Aiming the product mod p
If we do multiplying $C=A\cdot B$ first and reduce by p then, we need to calculate: $$C=\sum\limits_{k=0}^{22} a_{k}Z^{k}$$
first.
Reducing mod p would then mean,
1. Split C in $C_1 . C_0$, where $C_1= [c_{22}, ..., c_{11}]$ and $C_0=[c_{11},...,c_0]$.
2. Compute $C_1$ mod $p$
3. While C_0 != 0 do
3a) leftshift by multiples of 4-bit C_1
3b) fill C_1 with C_0
3c) leftshift by multiples of 4-bit C_0
3d) C_1 mod p
Where "leftshifting" means, that we fill the leading zeros with previous entries, such that this count is on the end.
"Filling" means, that we fill those zeros in the end of $C_1$, by entries of $C_0$.

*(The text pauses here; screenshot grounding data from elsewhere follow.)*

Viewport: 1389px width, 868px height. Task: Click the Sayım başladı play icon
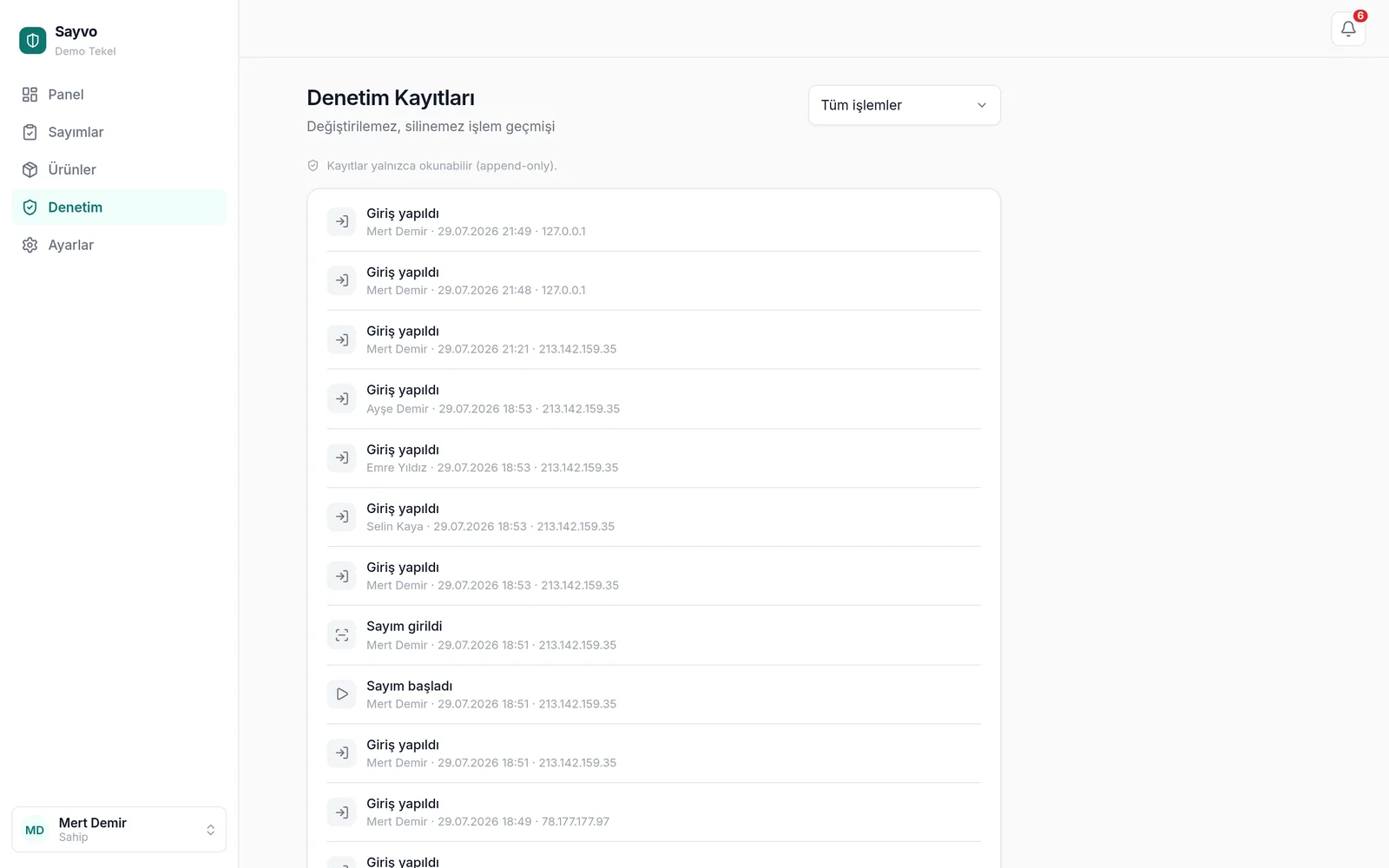pyautogui.click(x=342, y=694)
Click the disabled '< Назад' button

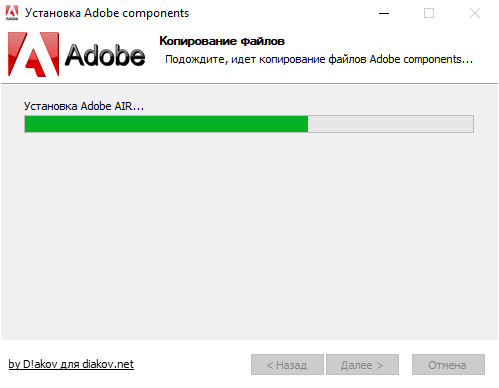coord(287,365)
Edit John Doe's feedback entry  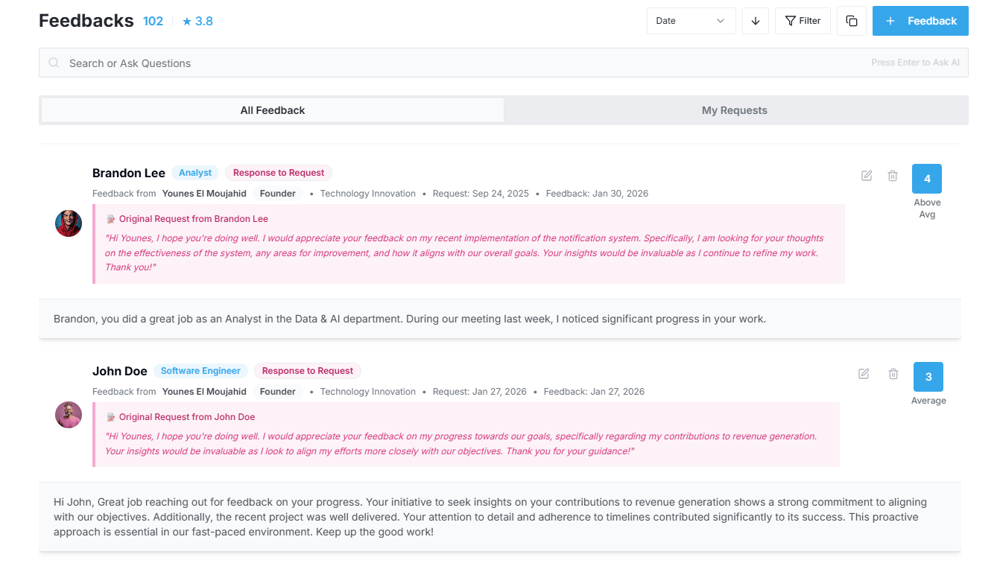(x=864, y=374)
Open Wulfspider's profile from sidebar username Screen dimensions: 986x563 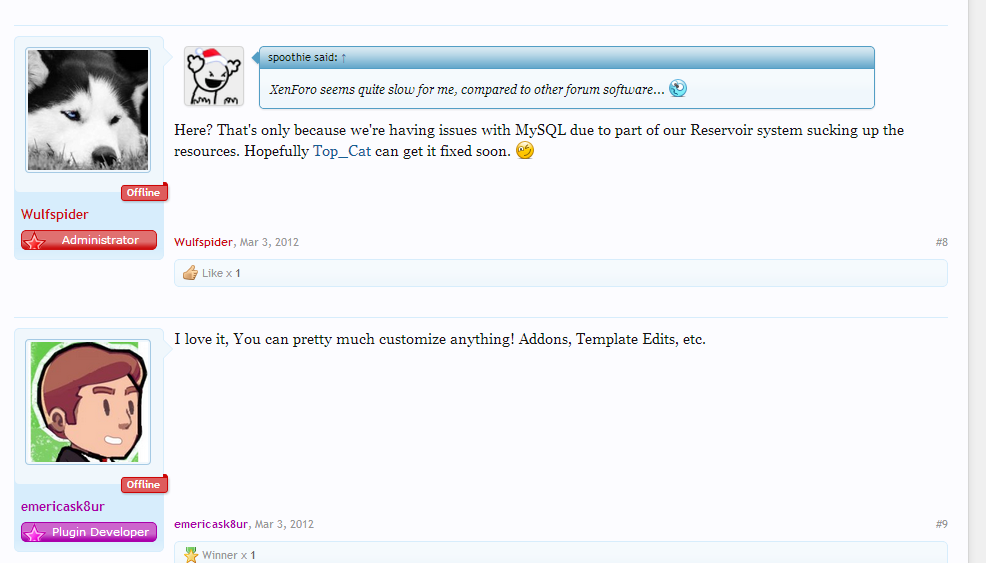(55, 214)
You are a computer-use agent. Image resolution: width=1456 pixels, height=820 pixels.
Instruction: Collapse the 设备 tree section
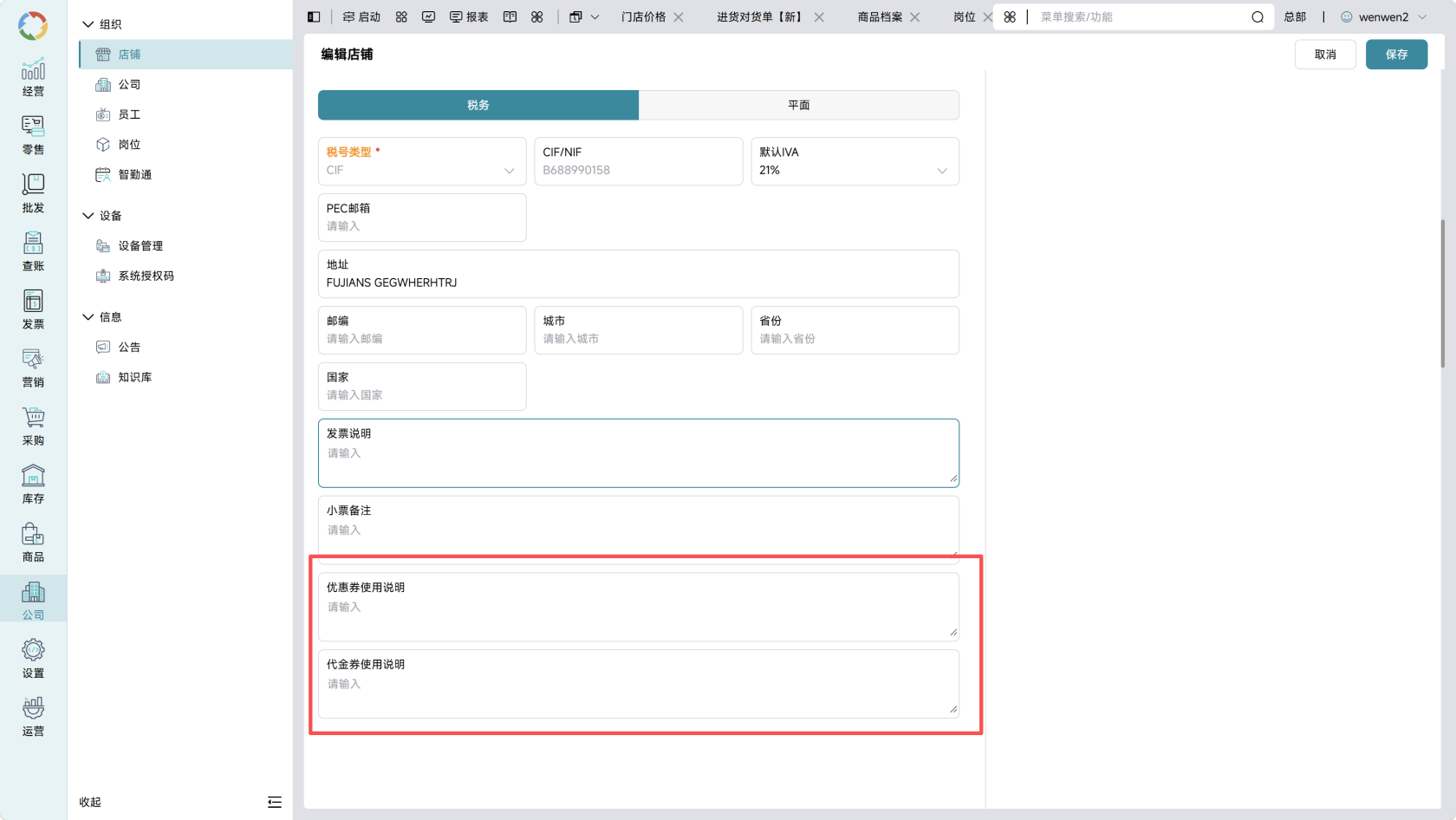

Multiplication means, that we need to carry the overflow.
Question
Doing this, leads to the right product mod p. But I'm interested in some other mathematical methods to do this. But I need a practical description, like a "how to", even if this is only a scratch.
Montgomery Multiplication is an excellent algorithm designed to do modular multiplication of large numbers modulo a prime $p$ (large or small) extremely fast. The wikipedia page can tell you far more about it than I can, and it looks like it has detailed descriptions of various algorithms and implementations.